Inflation was too high. Turnout was too low. President Biden stayed in the race too long. His summer polling deficit was too steep to overcome.
The excuses for Kamala Harris’s loss are piling up, but they mask a deeper, more devastating reality: Democratic Party leaders did not listen deeply to and earn the trust of young voters, who could have helped her prevail in Michigan and other swing states. As a pollster who focuses on the hopes and worries of these Americans, losing to Donald Trump — not once but twice — represents a profound failure. Ms. Harris’s campaign needed to shift about one percentage point of voters across Pennsylvania, Michigan, and Wisconsin to secure the presidency, but instead struggled in college towns like Ann Arbor, Mich., and other blue places. Think about that: Flipping just one in every hundred voters would have stopped the likelihood of mass deportations, tax cuts for the wealthy, rollbacks of L.G.B.T.Q. protections and the reversal of climate regulations.

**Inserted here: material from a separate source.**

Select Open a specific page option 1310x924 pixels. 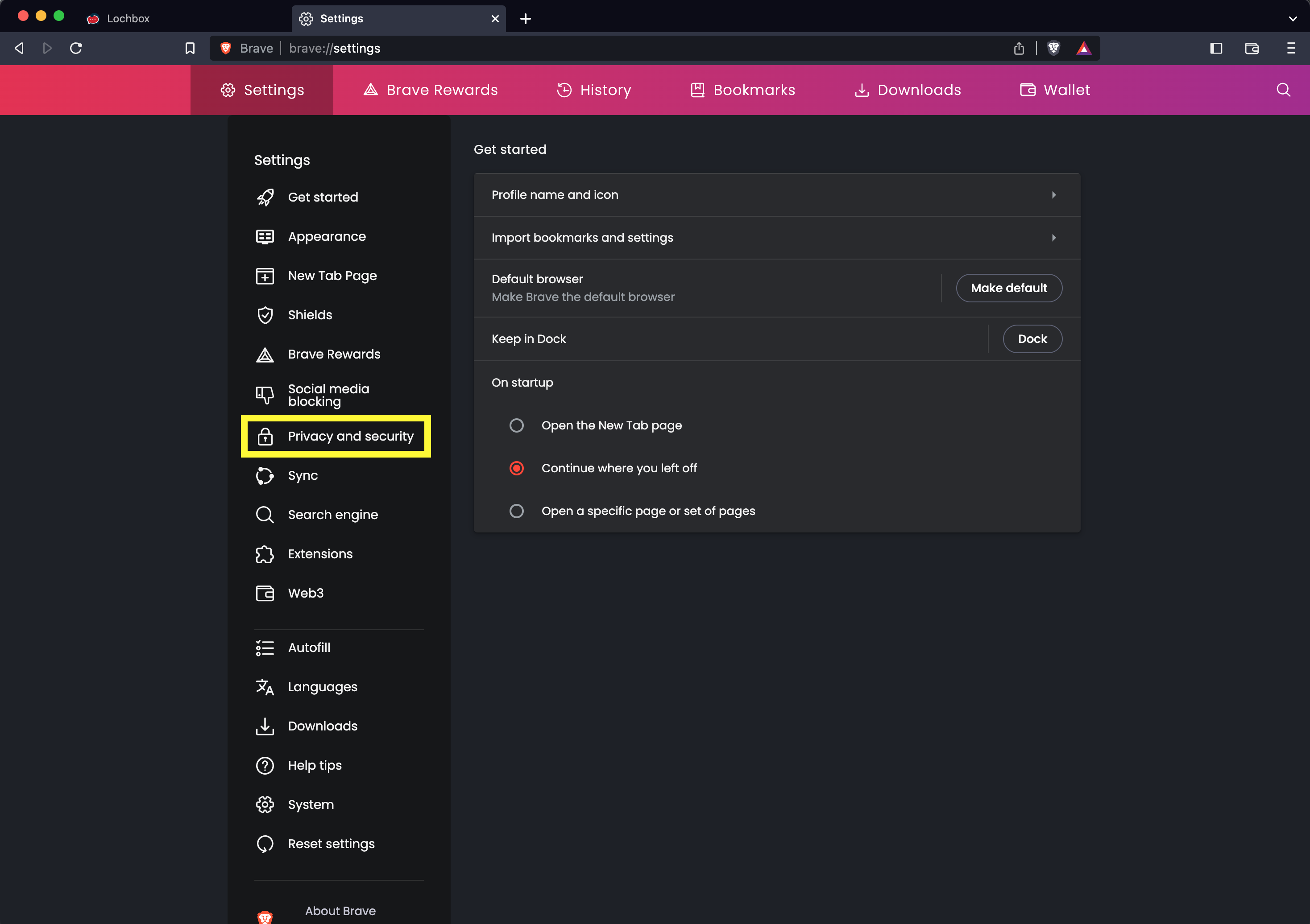point(516,511)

This was an eminently winnable race. Ms. Harris’s campaign rollout, convention speech, and debate performance captured the imagination of many young Americans, offering a vision of leadership rooted in progress and aligned with their values. Yet in the critical weeks that followed, her campaign struggled to close the deal with members of Generation Z who saw Ms. Harris as more of the same presidency that they felt let down by. Some of us saw her poll numbers and trajectory this fall and warned about what was coming; we were dismissed as “bed wetters.” But can anyone really describe her vision and ideas that would have made a tangible, affirmative difference in the lives of young people, relieving their economic stress and advancing their desire for a just society, a peaceful world and a healthy planet? “Not being Trump” was never going to be enough.
Data from multiple sources warned against an overreliance on abortion messaging in the closing weeks, emphasizing that it was neither a silver bullet nor a magic wand. But these warnings went unheeded, leaving too many young people — women and men — feeling unheard and misunderstood. Vocal, explicit support for abortion rights seemed to be the way Ms. Harris wanted to differentiate herself from the more moderate tone of Mr. Biden and to rally women, including younger female voters. But many American voters knew in their hearts that she was unlikely to be able to restore Roe and they were voting chiefly on issues and goals that felt more immediate and urgent.

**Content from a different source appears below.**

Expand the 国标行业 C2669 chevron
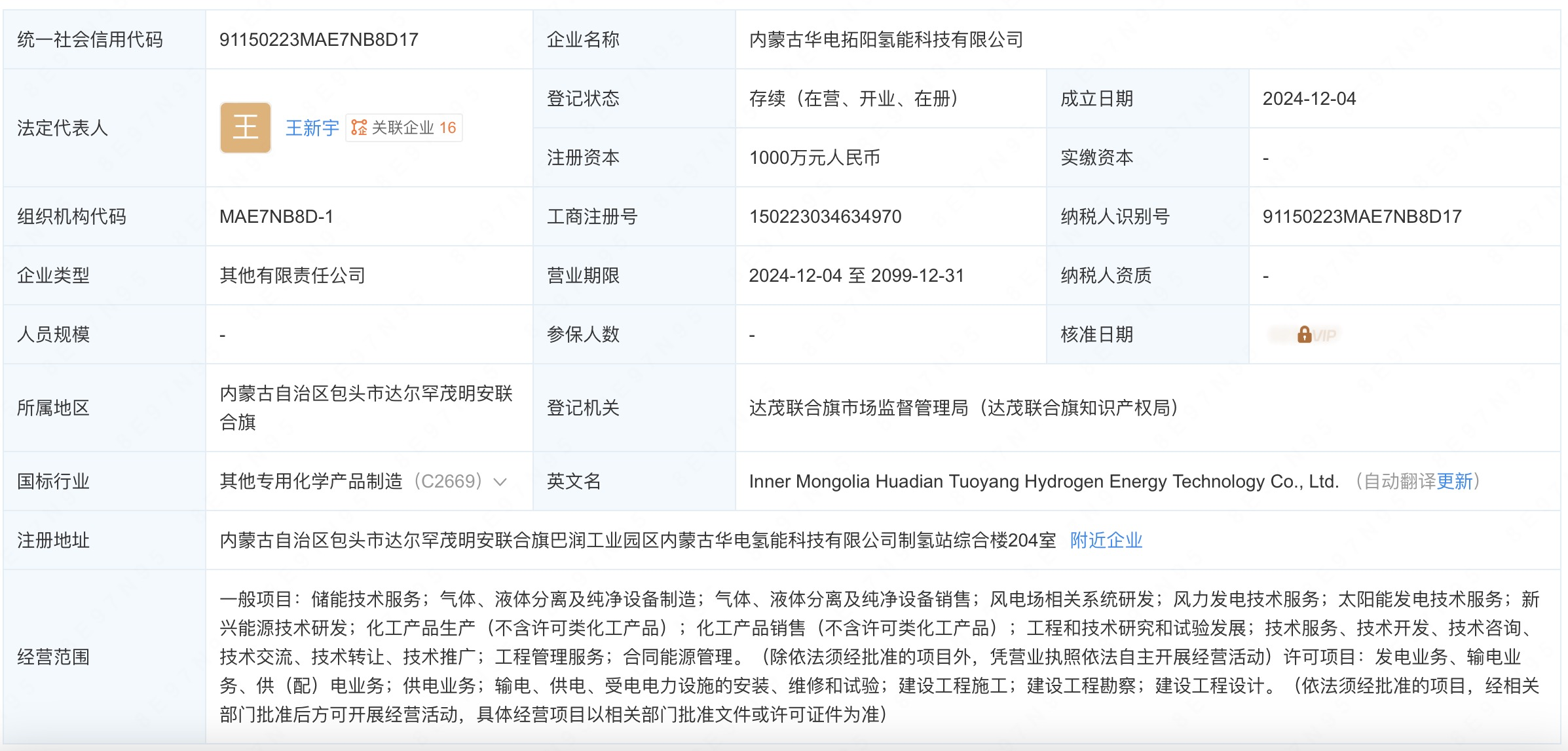The width and height of the screenshot is (1568, 751). [500, 482]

This failure is especially remarkable given that the Biden-Harris administration’s first years delivered significant youth-centered achievements — student debt relief, unprecedented climate investments and meaningful gun safety legislation. Yet these victories were difficult for many young people to see or feel in real time and Mr. Biden lacked the gifts of speechmaking and persuasion to talk about these accomplishments effectively in today’s fractured media landscape. Imagine if Mr. Biden or Ms. Harris had the dexterity and fluency to go on YouTube with Hasan Piker, or on Joe Rogan’s podcast, or other Gen Z destinations and make the case to young Americans about these accomplishments.

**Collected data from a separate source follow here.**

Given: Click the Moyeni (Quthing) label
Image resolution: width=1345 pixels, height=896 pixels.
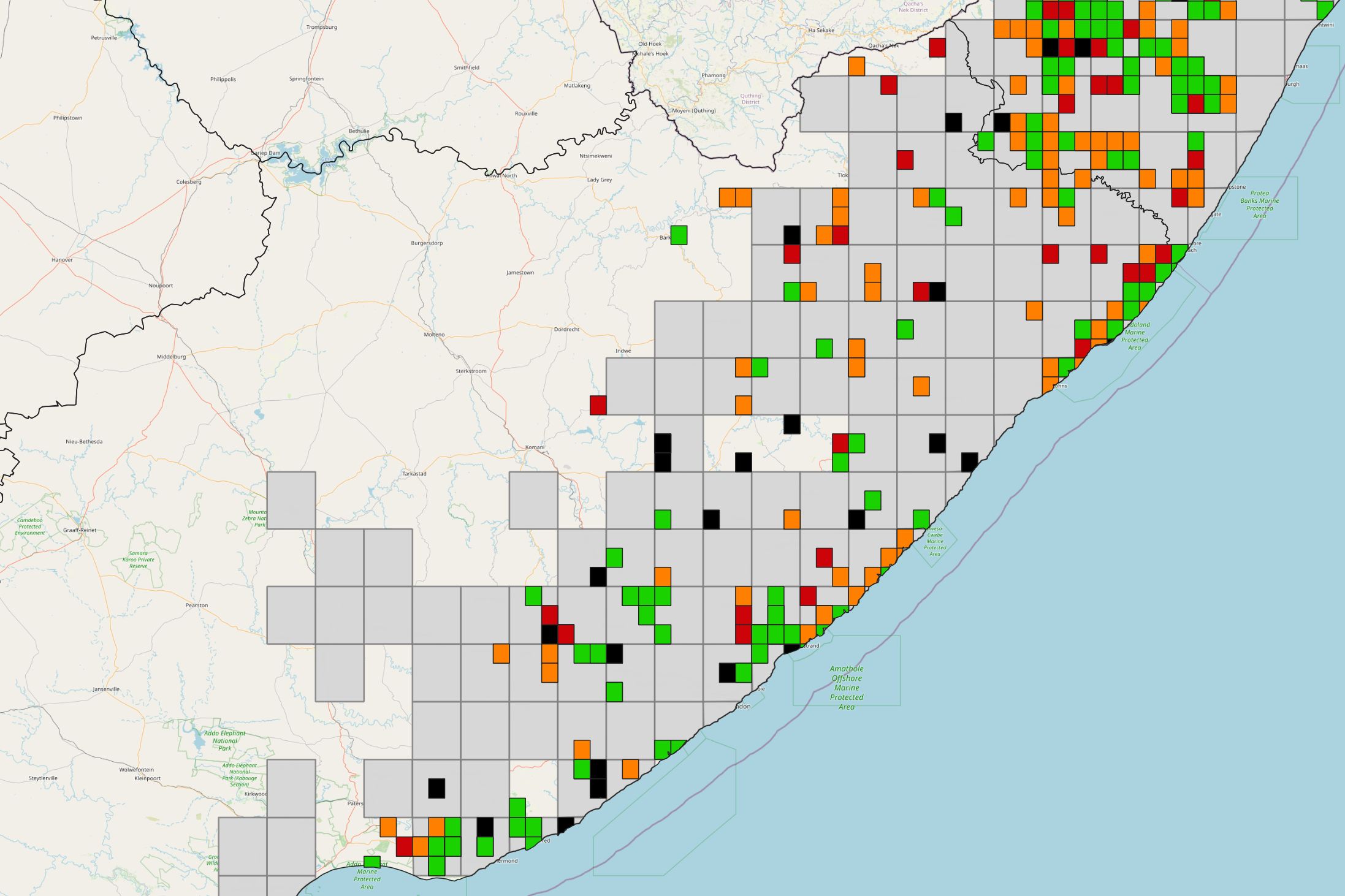Looking at the screenshot, I should tap(693, 111).
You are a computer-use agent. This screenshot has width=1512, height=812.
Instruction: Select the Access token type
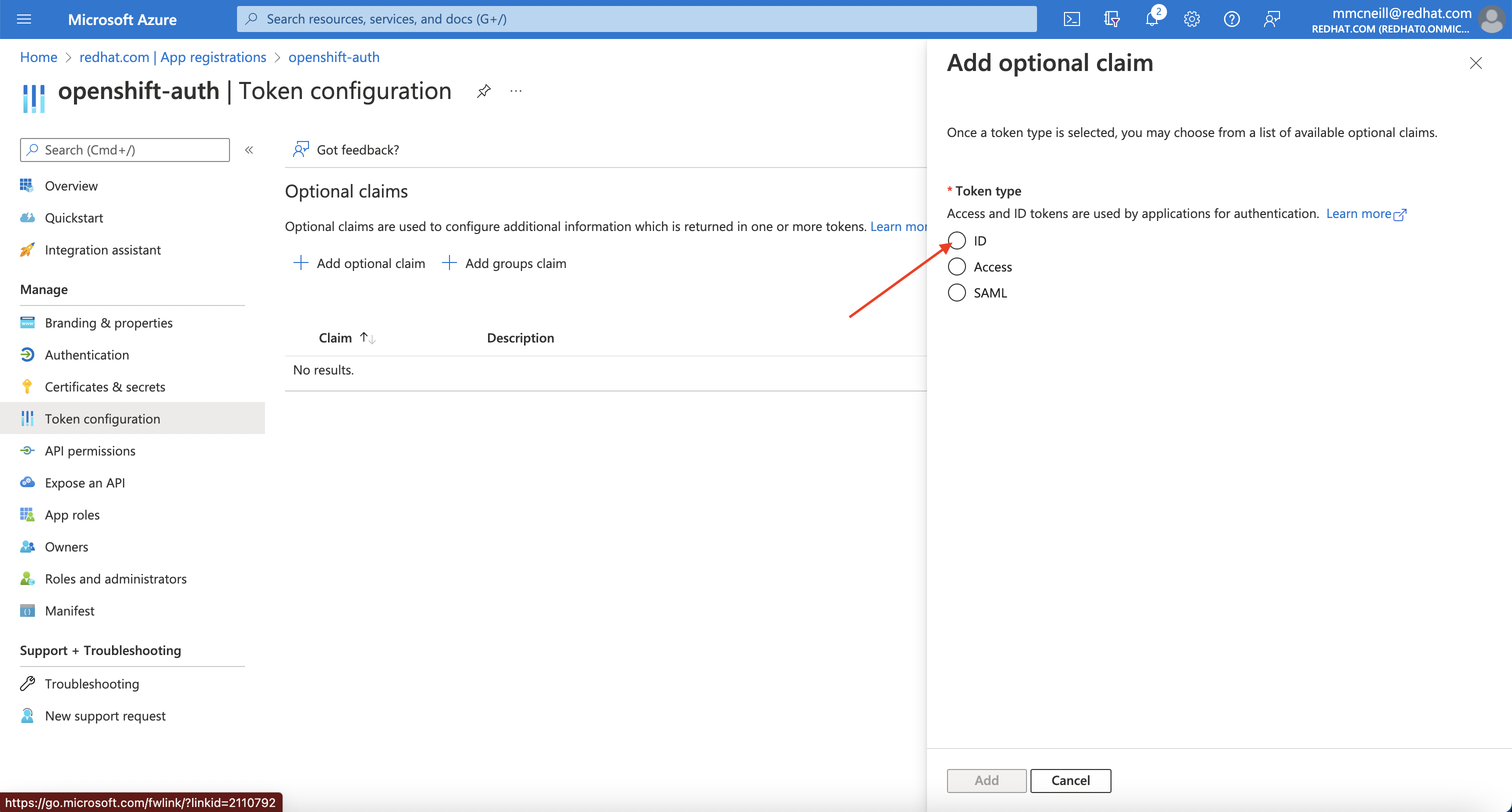[x=956, y=266]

Instead, many young voters didn’t perceive the tangible impact of their 2020 vote for Mr. Biden, which not only eroded their faith in the Democratic Party but also deepened their cynicism about government and politics as a whole. This disillusionment left some of them more open to Mr. Trump’s messaging that the current government is ineffective and that he alone could respond decisively to their fears. It left others more open to Jill Stein’s candidacy or the choice of writing in the name of someone they trusted, rather than filling out their ballot for someone they didn’t.